I slowly turned and studied his face with great care.

"Oh," he said, shrugging. "It didn't mean anything, Don. Hell, it was just for old times' sake. That was all. I mean, it had nothing to do with us."

He couldn't keep a straight face for long—he never could—and when he began to laugh I grabbed him. He'd been ribbing me, the mischievous rascal, I was 93 percent certain.

We were just getting going again, and then, too exhausted to do it, to fall asleep together instead—when the telephone rang.

I groped onto the end table and snatched down the receiver. "This is Strachey."

"Is Peter with you?"

"Peter? No. Is this . . . Fenton?"

"Peter's not here. He didn't come home. Where is he?"

"He left the Green Room before midnight, didn't he? In your car. I saw you give him the keys."

"But he's not here!" McWhirter whined, a clear note of fright in his voice. "The cars not here."

"Don't go anywhere. Don't leave Dot and Edith. I'll be there in twenty minutes."

We dressed. As we headed out Central Avenue in my car, I brought Timmy up to date on the day's events at Dot Fisher's.

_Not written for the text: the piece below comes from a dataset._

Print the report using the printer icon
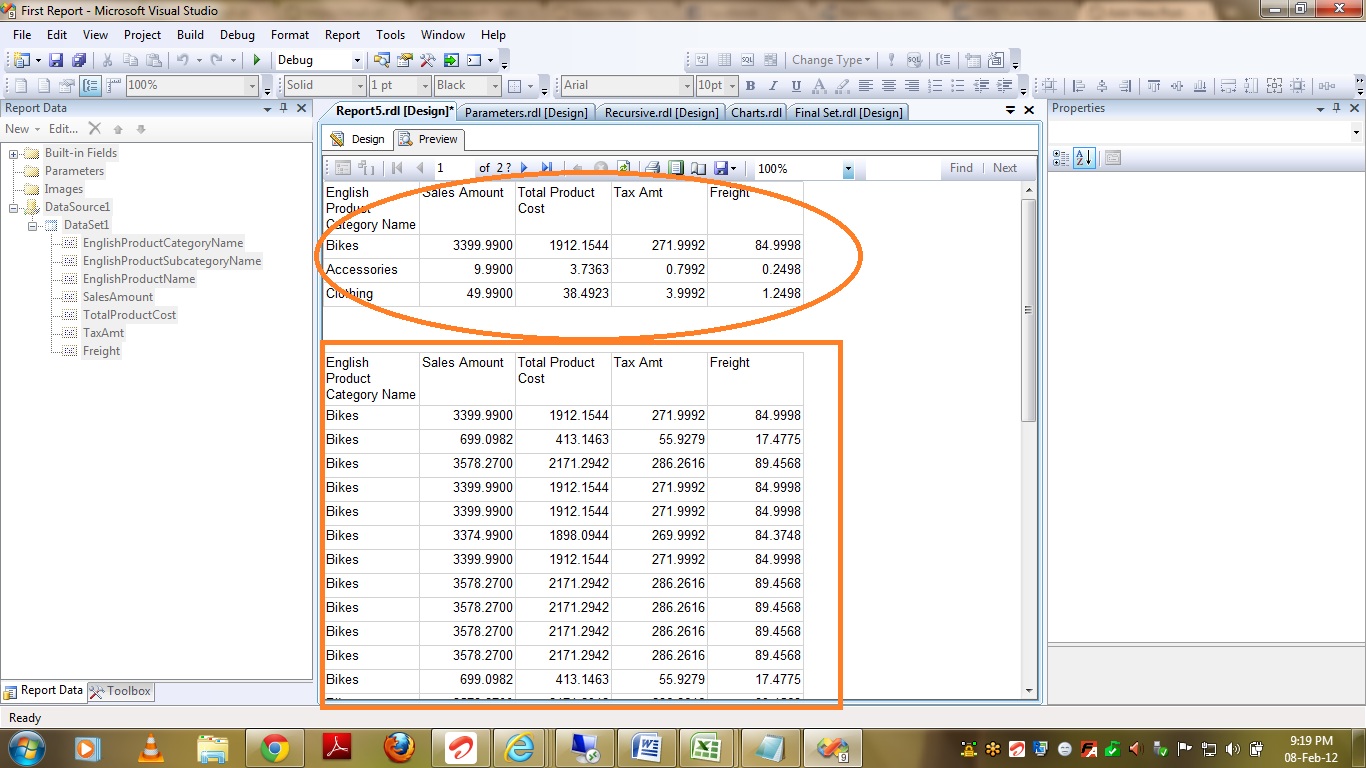 [652, 169]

He didn't react much, but he didn't like the sound of any of it.

We pulled into the parking lot at the Green Room. The place was quiet, deserted. One car sat in the far corner of the tarmac lot, McWhirter's old green Fiat. We got out and examined it. The windows were rolled up and the car was empty and locked. The keys were not in the ignition.

As we sped on out Central, dawn broke in a cloudless sky.

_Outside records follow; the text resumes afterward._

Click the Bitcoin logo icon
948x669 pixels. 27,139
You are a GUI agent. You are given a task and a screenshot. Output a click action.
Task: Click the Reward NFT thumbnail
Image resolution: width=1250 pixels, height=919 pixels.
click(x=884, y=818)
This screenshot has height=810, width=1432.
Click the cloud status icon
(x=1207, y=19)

6. When Ned Bowman arrived at nine-fifteen

I was still on the phone. I had spent nearly an hour rudely awakening people I remembered seeing at the Green Room the night before, describing Greco and asking if anyone had seen him leave the place, in a car, on foot, alone, accompanied. No one had, though none of the twenty or so men I spoke with was entirely alert and in command of his full faculties at the hour I called.

Detective Lieutenant Ned Bowman, decked out in his

customary uniform of white socks, dark sport coat, and clip-on brown tie, greeted Dot formally, exchanged scowls with McWhirter, suffered through an introduction to Timmy—homosexuals not wearing pleated skirts always confused Bowman—then came over to where I stood by the wall phone and whispered, "Hi, faggot."